Ali returns to Baku and gets appointed Deputy Foreign Minister. He begins to raise his young family in a free homeland. The young country signs friendship treaties with its neighbors but they fear the Bolsheviks in Russia.  Learning that the Russians have amassed 30,000 troops on the border, the Azerbaijan government flees by train. As Nino and their daughter head toward Paris, Ali jumps off the train and blows up the bridge. Nino is safe but Ali gets shot and killed defending his country.

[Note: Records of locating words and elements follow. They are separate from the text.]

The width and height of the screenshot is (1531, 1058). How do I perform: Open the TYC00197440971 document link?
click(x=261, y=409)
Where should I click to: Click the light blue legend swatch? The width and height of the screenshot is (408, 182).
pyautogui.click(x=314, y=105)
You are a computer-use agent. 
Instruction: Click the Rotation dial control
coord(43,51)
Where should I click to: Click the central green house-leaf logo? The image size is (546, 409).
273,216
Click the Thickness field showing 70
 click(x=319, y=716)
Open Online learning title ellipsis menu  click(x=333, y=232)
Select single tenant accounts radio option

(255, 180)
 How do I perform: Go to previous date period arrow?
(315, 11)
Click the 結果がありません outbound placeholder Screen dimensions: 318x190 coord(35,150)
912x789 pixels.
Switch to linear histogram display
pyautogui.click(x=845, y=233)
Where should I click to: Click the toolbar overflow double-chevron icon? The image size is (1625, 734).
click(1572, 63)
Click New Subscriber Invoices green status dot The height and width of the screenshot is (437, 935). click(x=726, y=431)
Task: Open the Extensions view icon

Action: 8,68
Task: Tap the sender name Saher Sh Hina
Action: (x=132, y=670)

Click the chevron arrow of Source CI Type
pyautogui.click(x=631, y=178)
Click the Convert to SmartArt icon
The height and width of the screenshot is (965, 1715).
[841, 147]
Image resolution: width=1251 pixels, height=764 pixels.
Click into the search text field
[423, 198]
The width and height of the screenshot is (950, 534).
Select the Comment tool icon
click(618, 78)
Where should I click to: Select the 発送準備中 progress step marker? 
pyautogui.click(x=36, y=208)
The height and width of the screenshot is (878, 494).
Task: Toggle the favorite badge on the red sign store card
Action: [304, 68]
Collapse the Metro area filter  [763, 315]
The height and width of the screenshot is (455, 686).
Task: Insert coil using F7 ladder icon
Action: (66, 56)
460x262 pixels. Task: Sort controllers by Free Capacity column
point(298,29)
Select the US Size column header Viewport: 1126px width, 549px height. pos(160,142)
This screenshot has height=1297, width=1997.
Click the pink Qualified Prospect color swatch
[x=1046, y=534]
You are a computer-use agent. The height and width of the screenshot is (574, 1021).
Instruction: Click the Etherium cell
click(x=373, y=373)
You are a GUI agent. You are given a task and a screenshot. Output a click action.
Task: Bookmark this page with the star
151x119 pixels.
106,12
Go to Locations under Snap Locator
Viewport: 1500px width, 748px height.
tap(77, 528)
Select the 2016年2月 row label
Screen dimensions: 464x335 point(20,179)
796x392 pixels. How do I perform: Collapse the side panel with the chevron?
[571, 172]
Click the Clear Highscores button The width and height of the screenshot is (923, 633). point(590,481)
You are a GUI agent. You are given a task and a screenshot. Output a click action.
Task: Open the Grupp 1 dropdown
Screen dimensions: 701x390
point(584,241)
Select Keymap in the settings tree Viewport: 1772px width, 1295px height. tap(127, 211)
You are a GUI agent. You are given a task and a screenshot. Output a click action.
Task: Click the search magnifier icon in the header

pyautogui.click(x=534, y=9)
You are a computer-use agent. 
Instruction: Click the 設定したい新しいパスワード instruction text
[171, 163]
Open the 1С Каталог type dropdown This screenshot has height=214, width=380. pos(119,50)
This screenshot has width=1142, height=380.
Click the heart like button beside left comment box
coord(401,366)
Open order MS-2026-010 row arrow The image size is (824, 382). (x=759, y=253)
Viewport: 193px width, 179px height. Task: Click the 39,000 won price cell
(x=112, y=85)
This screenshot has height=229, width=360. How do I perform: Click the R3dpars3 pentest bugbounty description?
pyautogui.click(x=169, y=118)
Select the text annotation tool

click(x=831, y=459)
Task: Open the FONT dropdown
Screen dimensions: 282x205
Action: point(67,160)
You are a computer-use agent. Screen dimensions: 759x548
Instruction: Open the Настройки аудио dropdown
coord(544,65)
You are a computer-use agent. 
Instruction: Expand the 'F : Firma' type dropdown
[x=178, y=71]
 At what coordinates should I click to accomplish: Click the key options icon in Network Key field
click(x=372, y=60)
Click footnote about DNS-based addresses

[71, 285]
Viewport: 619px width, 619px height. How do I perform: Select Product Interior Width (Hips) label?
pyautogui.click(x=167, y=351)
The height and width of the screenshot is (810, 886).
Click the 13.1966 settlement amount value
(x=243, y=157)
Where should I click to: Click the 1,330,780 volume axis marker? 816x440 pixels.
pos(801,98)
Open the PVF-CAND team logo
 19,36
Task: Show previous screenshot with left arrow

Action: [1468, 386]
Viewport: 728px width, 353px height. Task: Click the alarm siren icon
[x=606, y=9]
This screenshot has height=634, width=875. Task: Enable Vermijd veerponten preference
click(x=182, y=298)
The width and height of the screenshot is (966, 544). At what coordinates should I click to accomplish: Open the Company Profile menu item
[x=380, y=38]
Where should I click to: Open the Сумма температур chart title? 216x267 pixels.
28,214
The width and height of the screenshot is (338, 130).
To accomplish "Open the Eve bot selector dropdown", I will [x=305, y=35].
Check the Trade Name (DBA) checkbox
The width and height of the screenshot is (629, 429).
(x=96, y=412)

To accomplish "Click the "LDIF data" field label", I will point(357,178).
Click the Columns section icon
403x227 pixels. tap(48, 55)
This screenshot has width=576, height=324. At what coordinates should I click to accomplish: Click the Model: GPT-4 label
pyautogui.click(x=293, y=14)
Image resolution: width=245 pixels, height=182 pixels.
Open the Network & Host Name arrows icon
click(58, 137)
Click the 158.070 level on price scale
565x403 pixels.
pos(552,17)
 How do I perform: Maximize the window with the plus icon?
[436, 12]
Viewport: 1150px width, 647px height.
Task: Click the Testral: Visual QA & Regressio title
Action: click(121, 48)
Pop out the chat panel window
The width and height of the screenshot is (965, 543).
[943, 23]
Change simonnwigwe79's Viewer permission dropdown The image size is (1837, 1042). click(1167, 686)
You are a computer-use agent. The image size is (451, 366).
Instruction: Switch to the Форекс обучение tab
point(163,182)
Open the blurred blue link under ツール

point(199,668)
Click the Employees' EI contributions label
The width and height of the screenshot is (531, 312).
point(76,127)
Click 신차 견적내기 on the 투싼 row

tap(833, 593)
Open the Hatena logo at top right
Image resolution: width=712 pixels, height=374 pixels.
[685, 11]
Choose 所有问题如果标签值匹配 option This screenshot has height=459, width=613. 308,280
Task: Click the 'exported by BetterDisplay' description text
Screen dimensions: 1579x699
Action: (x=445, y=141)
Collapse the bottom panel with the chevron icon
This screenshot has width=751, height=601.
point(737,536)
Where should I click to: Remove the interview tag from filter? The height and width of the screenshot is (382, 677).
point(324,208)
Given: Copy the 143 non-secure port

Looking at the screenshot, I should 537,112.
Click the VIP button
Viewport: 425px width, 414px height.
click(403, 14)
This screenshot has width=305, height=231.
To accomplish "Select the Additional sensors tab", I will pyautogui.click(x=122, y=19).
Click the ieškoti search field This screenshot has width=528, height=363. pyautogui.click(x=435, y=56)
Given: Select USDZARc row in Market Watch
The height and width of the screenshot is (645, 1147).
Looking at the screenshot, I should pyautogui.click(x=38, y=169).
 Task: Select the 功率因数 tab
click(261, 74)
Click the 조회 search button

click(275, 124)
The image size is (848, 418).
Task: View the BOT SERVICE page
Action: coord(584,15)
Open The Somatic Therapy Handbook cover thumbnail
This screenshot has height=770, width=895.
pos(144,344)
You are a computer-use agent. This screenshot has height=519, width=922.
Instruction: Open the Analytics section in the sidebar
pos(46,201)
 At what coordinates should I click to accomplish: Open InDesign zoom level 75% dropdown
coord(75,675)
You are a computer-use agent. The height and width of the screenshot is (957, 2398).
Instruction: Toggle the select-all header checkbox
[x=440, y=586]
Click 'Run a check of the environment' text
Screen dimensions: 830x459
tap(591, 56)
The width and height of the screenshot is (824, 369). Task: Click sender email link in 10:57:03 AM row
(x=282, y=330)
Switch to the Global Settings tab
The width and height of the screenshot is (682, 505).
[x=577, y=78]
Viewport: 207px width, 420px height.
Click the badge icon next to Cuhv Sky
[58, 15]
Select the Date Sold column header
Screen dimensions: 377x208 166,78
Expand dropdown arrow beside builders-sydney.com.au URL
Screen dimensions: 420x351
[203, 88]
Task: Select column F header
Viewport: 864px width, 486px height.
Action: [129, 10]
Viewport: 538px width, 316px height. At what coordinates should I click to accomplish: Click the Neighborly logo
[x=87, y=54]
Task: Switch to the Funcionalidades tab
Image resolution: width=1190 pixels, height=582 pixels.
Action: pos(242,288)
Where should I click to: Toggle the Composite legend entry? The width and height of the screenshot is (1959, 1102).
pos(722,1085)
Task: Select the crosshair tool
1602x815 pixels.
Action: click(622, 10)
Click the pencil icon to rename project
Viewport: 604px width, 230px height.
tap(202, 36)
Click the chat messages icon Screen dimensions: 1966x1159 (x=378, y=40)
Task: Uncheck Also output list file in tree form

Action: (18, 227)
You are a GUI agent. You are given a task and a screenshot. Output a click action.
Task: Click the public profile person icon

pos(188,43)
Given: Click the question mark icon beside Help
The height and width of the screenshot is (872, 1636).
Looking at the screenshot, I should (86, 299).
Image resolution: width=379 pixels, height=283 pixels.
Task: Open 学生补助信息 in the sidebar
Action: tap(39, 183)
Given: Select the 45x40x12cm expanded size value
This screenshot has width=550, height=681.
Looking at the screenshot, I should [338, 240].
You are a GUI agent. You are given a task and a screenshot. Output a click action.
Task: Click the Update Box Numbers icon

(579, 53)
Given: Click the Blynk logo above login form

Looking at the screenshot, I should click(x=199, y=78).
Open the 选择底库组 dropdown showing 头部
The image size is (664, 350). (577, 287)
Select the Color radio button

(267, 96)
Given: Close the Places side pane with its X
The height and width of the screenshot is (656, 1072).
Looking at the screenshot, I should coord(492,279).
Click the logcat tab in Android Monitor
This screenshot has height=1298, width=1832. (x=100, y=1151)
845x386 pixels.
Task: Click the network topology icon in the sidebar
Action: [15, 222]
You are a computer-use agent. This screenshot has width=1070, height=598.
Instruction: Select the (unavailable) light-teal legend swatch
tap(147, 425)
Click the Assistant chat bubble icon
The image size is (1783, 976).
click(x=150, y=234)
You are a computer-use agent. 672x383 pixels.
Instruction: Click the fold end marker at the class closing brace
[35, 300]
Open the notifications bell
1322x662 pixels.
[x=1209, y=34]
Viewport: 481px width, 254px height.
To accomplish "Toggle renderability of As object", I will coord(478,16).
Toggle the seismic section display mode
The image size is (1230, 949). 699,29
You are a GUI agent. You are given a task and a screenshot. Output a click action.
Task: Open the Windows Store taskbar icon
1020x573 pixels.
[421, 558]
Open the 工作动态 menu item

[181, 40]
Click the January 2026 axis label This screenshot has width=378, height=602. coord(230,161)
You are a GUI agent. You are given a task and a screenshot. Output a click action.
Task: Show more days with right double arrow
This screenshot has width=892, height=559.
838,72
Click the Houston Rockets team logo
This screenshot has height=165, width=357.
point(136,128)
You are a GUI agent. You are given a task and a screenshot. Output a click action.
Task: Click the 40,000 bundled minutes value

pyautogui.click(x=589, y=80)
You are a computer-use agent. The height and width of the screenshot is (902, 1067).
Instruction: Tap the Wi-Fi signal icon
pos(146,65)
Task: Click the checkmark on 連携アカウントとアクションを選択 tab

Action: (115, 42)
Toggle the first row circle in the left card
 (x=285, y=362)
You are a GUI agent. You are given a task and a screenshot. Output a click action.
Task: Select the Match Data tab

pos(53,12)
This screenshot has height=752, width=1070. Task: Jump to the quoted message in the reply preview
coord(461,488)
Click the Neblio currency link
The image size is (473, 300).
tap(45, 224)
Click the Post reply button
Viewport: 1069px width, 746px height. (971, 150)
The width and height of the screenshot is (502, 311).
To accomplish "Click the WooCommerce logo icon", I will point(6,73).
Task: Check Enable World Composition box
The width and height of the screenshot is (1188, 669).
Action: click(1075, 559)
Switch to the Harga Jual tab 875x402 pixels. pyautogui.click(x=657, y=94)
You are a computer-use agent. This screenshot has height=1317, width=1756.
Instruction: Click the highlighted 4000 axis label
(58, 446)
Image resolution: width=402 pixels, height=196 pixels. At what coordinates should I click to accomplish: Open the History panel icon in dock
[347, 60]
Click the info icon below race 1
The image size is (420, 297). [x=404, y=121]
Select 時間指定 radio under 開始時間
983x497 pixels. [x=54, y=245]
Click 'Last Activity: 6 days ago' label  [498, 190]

Epilogue text states that Ali Khan Shirvanshir died aged 24, Prime Minister Fatali Khan was assassinated 6 weeks later, it was 71 years before, in 1991, Azerbaijan reclaimed its independence, and Nino and her daughter escaped to Paris, but never returned to Baku.

Cast
Adam Bakri (Palestinian) as Ali Khan Shirvanshir - Azerbaijani - Muslim
María Valverde (Spanish) as Nino Kipiani - Georgian - Christian
Riccardo Scamarcio (Italian) as Malik Nakhararyan - Armenian - Christian
Homayoun Ershadi as Safar Khan - Ali's father
Halit Ergenç as Fatali Khan Khoyski
Assaad Bouab as Ilyas Bey
Numan Acar as Seyid Mustafa
Ekin Koç as Mehmed Heydar
Connie Nielsen as Duchess Tamar Kipiani - Nino's mother
Mandy Patinkin as Duke Gregor Kipiani - Nino's father
Parviz Mamedrzayev as Qochu
Qurban Ismayilov as Kasi Mullah
Jumshud Zeynalov as Yayha Guli
Fakhraddin Manafov as Zeynalabdin Taghiyev
Nigar Gulahmadova as Sona Taghiyeva
Parviz Bagirov as Musa Naghiyev
Mehriban Zaki as Sultan Hanum
Rasim Jafarov as Ivan

Production
Most of the film was shot in Azerbaijan, Turkey, Georgia and Russia.

Reception
The film received mostly mixed-to-negative reviews. It holds a 40% rating on the film review aggregator website Rotten Tomatoes from a sample of 10 critics. On Metacritic, the film holds 50 out of a 100 score, based on 4 critics. The Los Angeles Times said, "Kapadia treats intimacy like exposition — time-passage updates mark every scene — leaving his leads to flounder against backdrops. There's zero chemistry or feeling to this sweeping, predictable endeavor, only the scent of what might have been." Godfrey Cheshire of RogerEbert.com gave Ali and Nino 2.5 out of 5, while CinaFilm gave the film 3 out of 5 (62%), based on 8 critical reviews.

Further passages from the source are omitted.